Distinguishing between good and bad recommendations is part of what we want to achieve with recommender systems. A binarization threshold determines which data is ‘good’ (or labeled as 1) or bad (0) when dealing with non-binary data (such as ratings or purchased quantities in our case). For both category and product recommendation, this threshold is set to 1.1 as the distribution of items suggests a vast majority of unique purchases (see Fig. 4).

The classification metrics (ranging from 0 to 1) used in other machine learning algorithms (e.g. binary classification) are thus suitable here. The Receiver Operator Characteristic (ROC) curve, a toll used in classification, plots the True Positive Rate against the False Positive rate and this enables to summarize the performance of the model. It can be summarized by its integral, or Area Under the Curve (AUC-ROC). Recall represents the ability of the classifier to fun all positive samples, while precision represents the ability of the classifier not label as positive a sample that is negative.

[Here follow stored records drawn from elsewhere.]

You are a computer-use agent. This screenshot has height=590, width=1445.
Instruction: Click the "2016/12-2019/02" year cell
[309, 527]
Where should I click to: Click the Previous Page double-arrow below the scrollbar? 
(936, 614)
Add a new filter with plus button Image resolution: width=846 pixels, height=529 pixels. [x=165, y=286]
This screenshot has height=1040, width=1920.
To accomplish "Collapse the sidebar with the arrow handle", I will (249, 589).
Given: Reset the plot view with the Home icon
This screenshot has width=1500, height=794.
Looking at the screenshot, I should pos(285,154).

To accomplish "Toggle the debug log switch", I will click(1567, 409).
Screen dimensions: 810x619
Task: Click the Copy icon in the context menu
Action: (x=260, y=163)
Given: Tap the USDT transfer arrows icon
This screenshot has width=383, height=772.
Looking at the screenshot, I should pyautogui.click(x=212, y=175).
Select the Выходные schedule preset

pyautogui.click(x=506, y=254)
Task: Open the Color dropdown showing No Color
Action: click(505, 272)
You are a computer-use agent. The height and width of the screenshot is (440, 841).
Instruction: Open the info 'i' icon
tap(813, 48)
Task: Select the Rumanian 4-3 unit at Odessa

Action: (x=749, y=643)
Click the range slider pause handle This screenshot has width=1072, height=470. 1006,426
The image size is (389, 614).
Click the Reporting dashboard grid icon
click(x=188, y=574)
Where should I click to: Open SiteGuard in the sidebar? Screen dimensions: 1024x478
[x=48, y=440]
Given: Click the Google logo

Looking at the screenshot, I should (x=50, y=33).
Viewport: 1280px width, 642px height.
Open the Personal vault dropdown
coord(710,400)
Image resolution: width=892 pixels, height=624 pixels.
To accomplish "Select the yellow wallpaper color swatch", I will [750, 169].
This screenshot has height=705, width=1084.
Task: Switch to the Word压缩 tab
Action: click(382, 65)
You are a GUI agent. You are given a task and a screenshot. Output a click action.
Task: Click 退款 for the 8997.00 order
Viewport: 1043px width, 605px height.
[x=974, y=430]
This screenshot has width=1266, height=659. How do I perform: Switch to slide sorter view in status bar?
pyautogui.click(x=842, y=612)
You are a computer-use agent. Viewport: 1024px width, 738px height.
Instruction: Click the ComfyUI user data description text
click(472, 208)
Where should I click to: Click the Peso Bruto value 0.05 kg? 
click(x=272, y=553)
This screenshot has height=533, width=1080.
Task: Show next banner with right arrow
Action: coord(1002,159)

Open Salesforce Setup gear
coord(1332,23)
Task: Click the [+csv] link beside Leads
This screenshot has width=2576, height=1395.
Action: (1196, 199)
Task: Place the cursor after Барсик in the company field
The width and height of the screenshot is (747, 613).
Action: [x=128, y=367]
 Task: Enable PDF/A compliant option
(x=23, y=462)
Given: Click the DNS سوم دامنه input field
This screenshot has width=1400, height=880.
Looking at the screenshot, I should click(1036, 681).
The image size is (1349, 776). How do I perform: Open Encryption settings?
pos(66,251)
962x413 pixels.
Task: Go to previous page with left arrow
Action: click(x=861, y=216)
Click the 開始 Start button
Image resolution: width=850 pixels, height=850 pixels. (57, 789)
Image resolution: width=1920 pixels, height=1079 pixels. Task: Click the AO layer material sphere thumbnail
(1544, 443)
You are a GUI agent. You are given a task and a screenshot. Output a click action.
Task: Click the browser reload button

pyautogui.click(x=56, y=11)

Since we are producing a ranking of the best possible items to recommend for each user, a useful rank-based metric is the Normalized Discounted Cumulative Gain (NDCG). NDCG also ranges from 0 to 1, and emphasizes that items with high relevance should be placed early in the ranked list, without binarizing the data.

Figure 5 shows the validation metrics for boths steps of the recommender system. On the left (category choice), both classification metrics and ranking metrics suggest a good prediction and accurate ranking of relevant items. On the right (product choice), the metrics are generally good with the exception of precision. This is possibly due to the small sample of users (5000) vs large amount of products (400), resulting in a very sparse user-item matrix (less than 0.1%). The results can be optimized if the model is run on more users.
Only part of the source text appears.